FOR IMMEDIATE RELEASE
Date: July 22, 2020
Contact: Jon Ebelt, Public Information Officer, DPHHS, (406) 444-0936, (406) 461-3757, firstname.lastname@example.org
Chuck Council, Communications Specialist, DPHHS, (406) 444-4391, (406) 461-8367, email@example.com
Montana State Hospital Update: New COVID-19 Cases Reported
Department of Public Health and Human Services (DPHHS) officials announced today that one Montana State Hospital (MSH) patient has tested positive for COVID-19, and a second patient is considered presumptive positive following initial testing at the facility.
One patient is exhibiting minor symptoms, and the other is asymptomatic.
Another MSH staff member, a male in his 20s, tested positive on July 19, 2020. This employee was already off work on quarantine status based on exposure to the first positive MSH staff person. DPHHS announced the first positive case of a male in his 40s on July 17.
This brings the total of confirmed or probable MSH cases to four.
Confirmatory tests for the second patient will be conducted at the DPHHS State Public Health Laboratory.

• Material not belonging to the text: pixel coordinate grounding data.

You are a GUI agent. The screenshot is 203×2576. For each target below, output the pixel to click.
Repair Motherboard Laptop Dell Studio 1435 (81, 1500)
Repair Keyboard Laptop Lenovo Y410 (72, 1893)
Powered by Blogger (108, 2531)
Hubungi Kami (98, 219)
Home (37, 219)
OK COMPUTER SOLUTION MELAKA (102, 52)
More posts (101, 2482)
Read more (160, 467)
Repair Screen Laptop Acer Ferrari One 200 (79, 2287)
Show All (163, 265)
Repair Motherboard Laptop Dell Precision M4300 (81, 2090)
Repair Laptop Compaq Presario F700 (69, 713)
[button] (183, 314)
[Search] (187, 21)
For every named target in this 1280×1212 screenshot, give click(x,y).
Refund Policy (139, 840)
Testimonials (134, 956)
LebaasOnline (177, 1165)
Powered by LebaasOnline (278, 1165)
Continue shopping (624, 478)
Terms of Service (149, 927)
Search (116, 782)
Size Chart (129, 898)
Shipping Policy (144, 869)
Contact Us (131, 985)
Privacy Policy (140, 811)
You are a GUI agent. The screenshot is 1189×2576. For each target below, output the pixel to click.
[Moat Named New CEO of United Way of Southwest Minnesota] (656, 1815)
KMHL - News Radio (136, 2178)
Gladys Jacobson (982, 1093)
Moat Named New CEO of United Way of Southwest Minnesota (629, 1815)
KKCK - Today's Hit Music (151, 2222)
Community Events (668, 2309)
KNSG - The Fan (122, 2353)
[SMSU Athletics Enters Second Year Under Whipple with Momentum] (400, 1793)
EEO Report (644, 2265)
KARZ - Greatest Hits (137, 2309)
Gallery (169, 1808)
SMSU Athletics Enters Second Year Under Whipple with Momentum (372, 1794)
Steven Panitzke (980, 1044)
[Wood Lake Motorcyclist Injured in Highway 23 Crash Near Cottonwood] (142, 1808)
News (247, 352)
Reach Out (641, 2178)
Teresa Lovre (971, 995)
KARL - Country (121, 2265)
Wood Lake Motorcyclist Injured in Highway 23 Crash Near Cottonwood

Contact tracing efforts are continuing to determine whether all four cases are connected using the CDC guidance regarding any individual within 6 feet of an infected person for at least 15 minutes of laboratory-confirmed or probable COVID-19 patients. In addition, work is under way to determine if additional patients and staff outside of the daily group home setting are considered close contacts.
The two confirmed or probable patients reside in a group home with four other MSH patients. The group home is not physically attached to the main MSH building where a majority of the 219 patients reside. The four exposed patients are being kept apart from the main campus, and the other two confirmed or presumptive patients are further isolated from the rest of the occupants of that building.
All patients and staff who live or work at the group home will be tested. All MSH patients continue to be monitored for symptoms.
The other four patients and the staff who live or work in the group home are not currently reporting symptoms.
The Montana State Hospital is the only public psychiatric hospital in the state.
Additional preventive safety measures were initially put in place in March and have been revised as needed in accordance with modifications to Centers for Disease Control and Prevention (CDC) guidelines for healthcare facilities in response to COVID-19 in preparation for positive cases at MSH.
MSH has implemented numerous safety precautions to address COVID-19:
- Some physical changes at the hospital to prevent COVID-19 include suspension of physical patient visitation, installation of hygiene supply stands at multiple locations, medical evaluation stations at key entryways, and limiting interactions between patients.
- All staff reporting for duty are screened by medical personnel for symptoms of an infectious condition as per the CDC guidelines for healthcare facilities.
- Patients are screened upon admission and twice daily for symptoms of an infectious condition, including COVID-19. The screening process at admission includes an antigen test for COVID-19. Patients do not have contact with other patients until a negative test is confirmed.
- Patients are encouraged to practice social distancing throughout the day, including during at mealtime, daily activities, etc.
- Staff are currently required to utilize facemasks suitable for healthcare professionals while on-duty in all hospital areas. Use of face masks has been standard practice in all direct care areas of the hospital since May 1, 2020.
- Staff have been using PPE in accordance with CDC guidelines for healthcare facilities related to COVID-19 and as per the hospital infectious control policies.
- Staff have been directed follow all the public health prevention measures such as staying home if sick, washing their hands and cleaning surfaces more frequently.
- State and Federal licensing rules require MSH to have infectious disease control plans in place to contain other diseases as well.
- The MSH infectious disease control plans do to address the scenario should a patient test positive. The first step would be to isolate within the facility or treat at a primary care facility such as a local hospital depending on the severity of the symptoms. There are areas of the MSH designated to safely isolate patients who exhibit symptoms should the need arise. This is the same procedure used for patients who show symptoms for other viruses such as influenza.